Baru-baru ini ramai di media massa tentang Polemik Pegadaan Tanah di Desa Kalangan dan Desa Ngelo Kecamatan Ngraho Kabupaten Bojonegoro yang sedianya akan digunakan untuk penbangunan Waduk (Bendungan Gerak) Karangnongko yang merupakan Proyek Strategis Nasional (PSN).

Adanya rencana pembebasan lahan / tanah untuk pembangunan Bendung gerak Karangnongko tersebut, membuat resah warga pemilik lahan / tanah, karena berpotensi menghilangkan mata pencaharian pokok sebagaian besar warga masyarakat yang tinggal disana yang berprofesi sebagai Petani, pun juga akan mengakibatkan sebagaian masyarakat kehilangan tempat tinggal yang sudah turun temurun mereka tinggali, akan tetapi Pemerintah Kabupaten Bojonegoro berdalih bahwa Proyek Strategis tersebut akan memberikan efek Domino yang Positif untuk masyarakat, dampak itu mulai dari bidang ekonomi hingga kesejahteraan sosial masyarakat. Sehingga, rencana ini memerlukan suasana kondusif dalam mendukung PSN ini.
------------------------------------------------------------
# Yang Perlu Dikerjakan:
a. Kutiplah seluruh bagian teks tentang Bendung Gerak Karangnongko, mulai dari "Adanya rencana pembebasan" hingga "mendukung PSN ini.".
b. Menurut teks tentang Bendung Gerak Karangnongko, apa profesi sebagian besar warga yang tinggal di lokasi rencana pembebasan lahan?
c. Sebutkan semua nama desa, kecamatan, dan kabupaten yang tercantum dalam teks tentang Bendung Gerak Karangnongko.

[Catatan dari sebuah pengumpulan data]
------------------------------------------------------------
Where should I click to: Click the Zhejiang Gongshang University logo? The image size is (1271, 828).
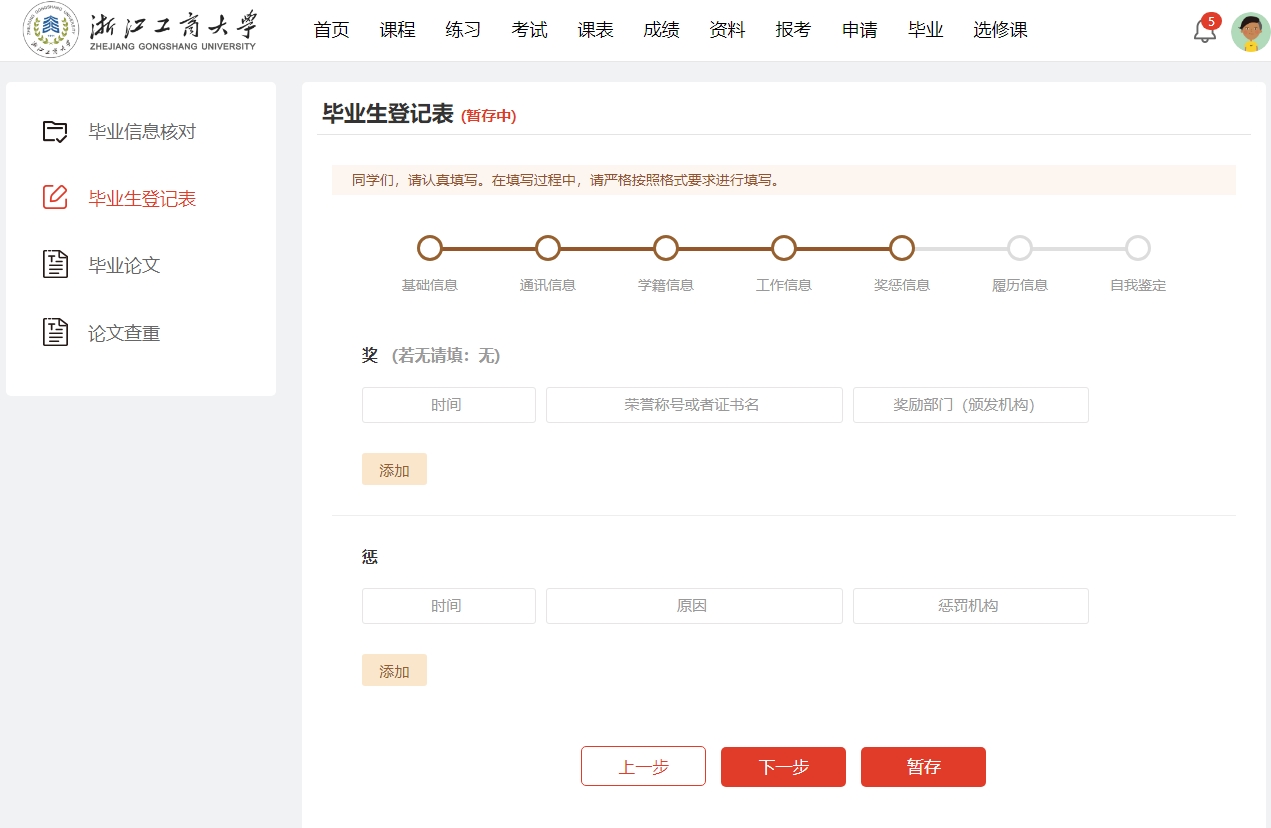(x=140, y=31)
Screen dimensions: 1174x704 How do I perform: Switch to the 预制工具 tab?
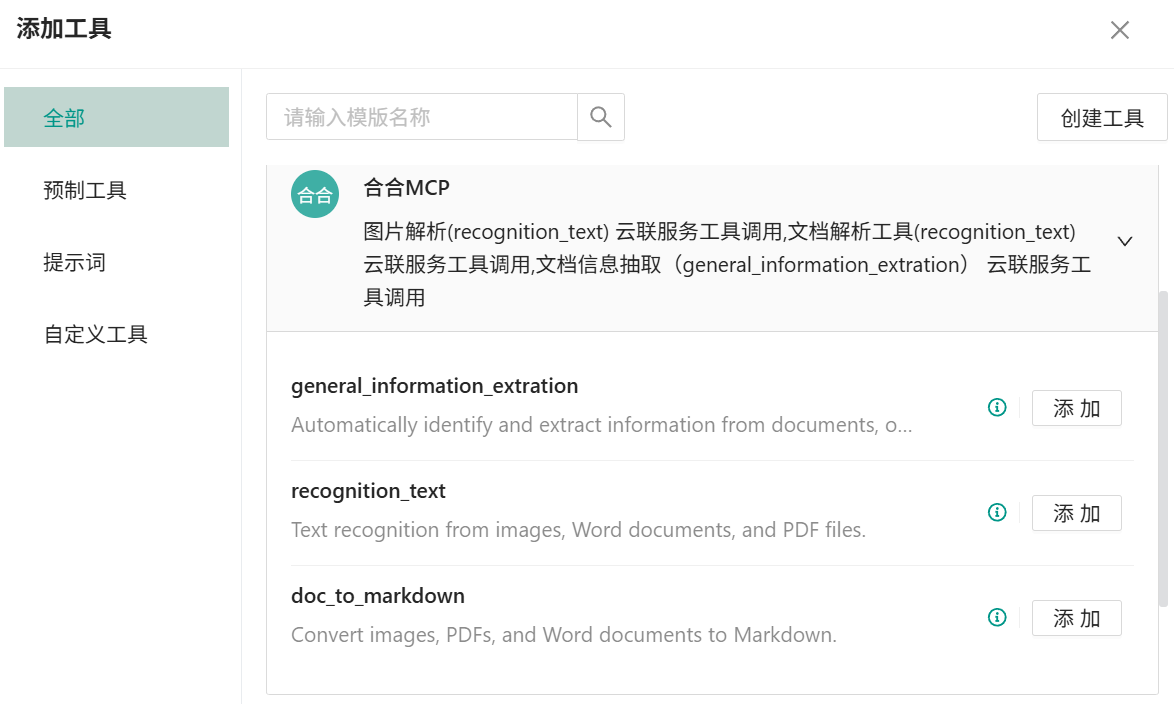[x=86, y=190]
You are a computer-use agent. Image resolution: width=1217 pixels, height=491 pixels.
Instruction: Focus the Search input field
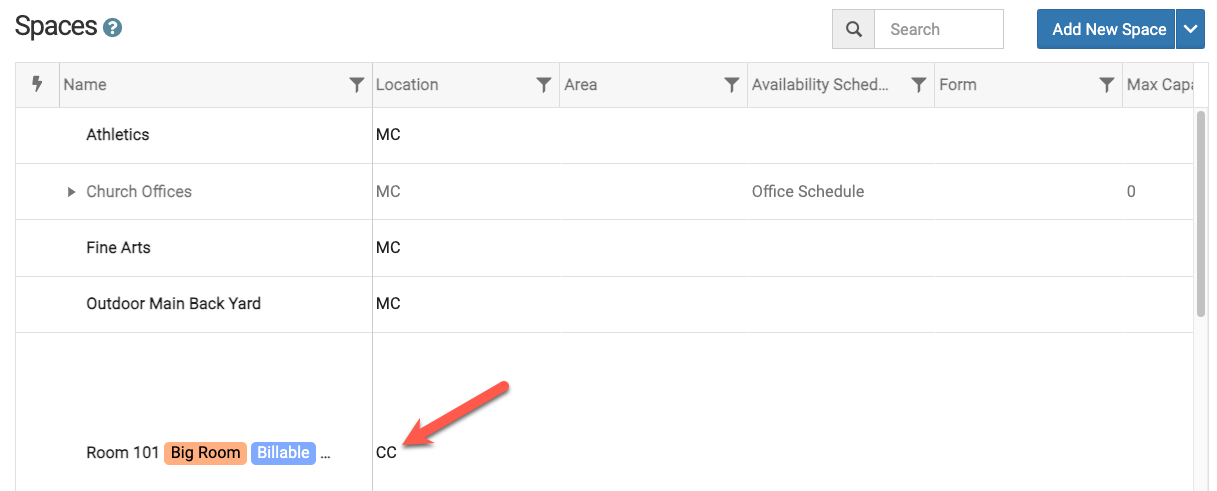point(939,29)
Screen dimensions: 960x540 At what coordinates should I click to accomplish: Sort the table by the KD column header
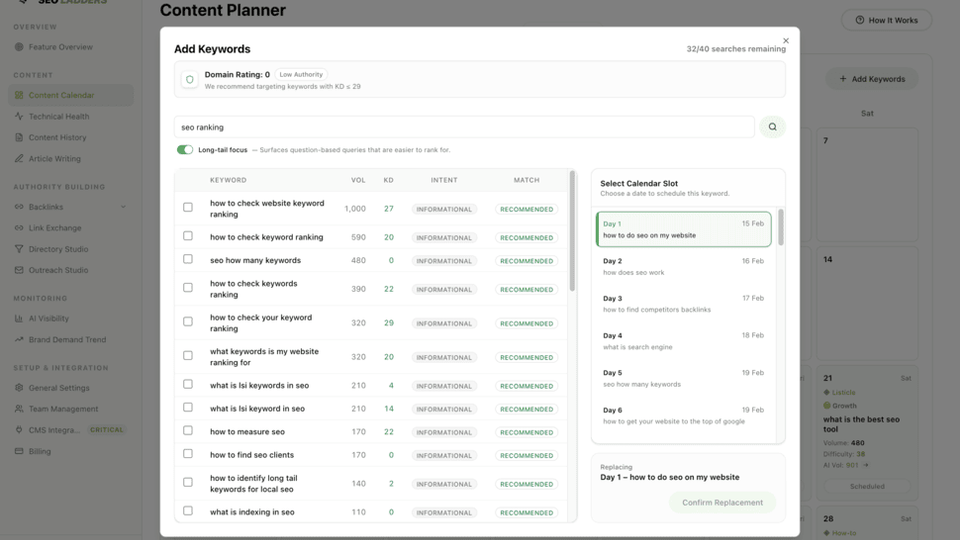pyautogui.click(x=388, y=180)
------------------------------------------------------------
# Daftar Jawaban:
a.
Adanya rencana pembebasan lahan / tanah untuk pembangunan Bendung gerak Karangnongko tersebut, membuat resah warga pemilik lahan / tanah, karena berpotensi menghilangkan mata pencaharian pokok sebagaian besar warga masyarakat yang tinggal disana yang berprofesi sebagai Petani, pun juga akan mengakibatkan sebagaian masyarakat kehilangan tempat tinggal yang sudah turun temurun mereka tinggali, akan tetapi Pemerintah Kabupaten Bojonegoro berdalih bahwa Proyek Strategis tersebut akan memberikan efek Domino yang Positif untuk masyarakat, dampak itu mulai dari bidang ekonomi hingga kesejahteraan sosial masyarakat. Sehingga, rencana ini memerlukan suasana kondusif dalam mendukung PSN ini.

b. Petani.

c. Desa Kalangan, Desa Ngelo, Kecamatan Ngraho, Kabupaten Bojonegoro